KELSEYVILLE
For a mile-and-a-half they watched, spellbound.
"I can't believe," Faith Rodriguez was thinking to herself, "I'm looking at this."
It was 5:45 on the morning of Saturday, Dec. 8, and the Kelseyville High School wrestling team was traveling south in a seven-vehicle caravan on Highway 29. They were headed to Elsie Allen for a tournament that morning. They had been on the road only 15 minutes.
"I thought the driver was either drunk or texting," said Rob Brown, one of the team's wrestling coaches who was driving his truck, the lead vehicle.
The caravan had come upon a white van that was going a bit slower but, alarmingly, weaving all over the road. Brown tried to calm the five wrestlers in his truck with his trademark humor.
"After a brief time," Brown said, "I determined the driver was drunk and texting."

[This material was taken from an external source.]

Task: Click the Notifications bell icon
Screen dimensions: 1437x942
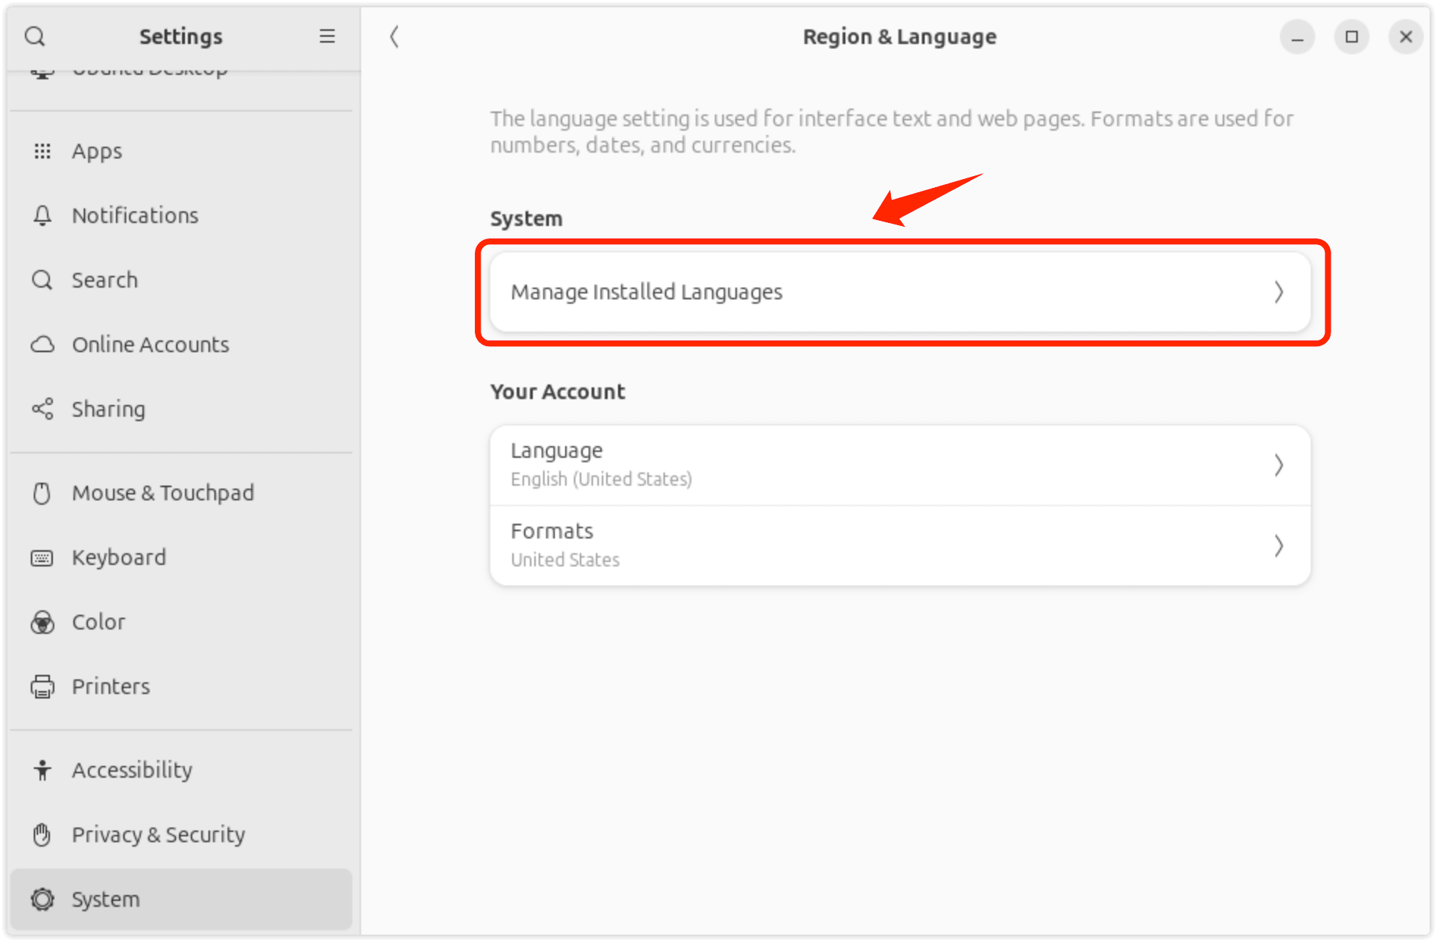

Brown gave a respectful distance and then the driver made the move that scared and shocked Rodriguez, her 17 teammates and all the parents and coaches in the procession.
The driver, a woman, moved the van ever so slowly but deliberately to the left lane, to the opposite lane, where oncoming traffic would approach.
"Is the driver trying to play chicken with oncoming drivers?" thought freshman Robert Clark.
They stared and shook their heads and silently they all were thinking what Rodriguez was thinking.
"Come on ... move over ... get over ... get back in our lane."
The van didn't. For a mile-and-a-half, the driver stayed in that oncoming lane, going south in that northbound lane. It was pitch black.
"The driver was actually driving better in that lane than she was in ours," Brown said.
Of all the reactions coaches, parents and athletes were having, freshmen Tylor Smith had perhaps the most mature response.
"What kind of day did this driver have?" Smith wondered.
Around not one, not two, but around three blind curves the driver continued without incident. Rodriguez and Smith both thought they were going to see their first traffic accident.
"Was I going to see someone die in front of me?" she said.
Going into the fourth blind corner a pick-up truck approached. The van driver didn't a make move to evade. At the last second the driver of the pick-up truck jerked his vehicle right to avoid contact, hitting the gravel on the shoulder. In a reaction very much delayed, the driver of the van eased the car back into the southbound lane.
"But she did it slowly," Brown said, "as if she was casually passing someone."
That's when Brown decided he was going to follow this drunk driver to ends of the Earth if necessary.
"I wanted to get her off the road," he said. "I was hoping she would drift a little more to the right so I could get the nose of my truck in front of the van and force her off the road."
Didn't happen. Brown got on his cell and called the Lake County Sheriff's Department. Told them the situation, the location. For a total of 10 minutes, Brown estimated, he followed the van, 4 to 5 miles the distance. The six cars behind Brown followed him and didn't challenge the strategy. This was Rob Brown, for criminey sakes, a legend in these parts. He's been a bail bondsman for 22 years. He's captured fugitives in 37 states, even gone to London and Tijuana to bring back a bad guy. Brown had everyone's trust.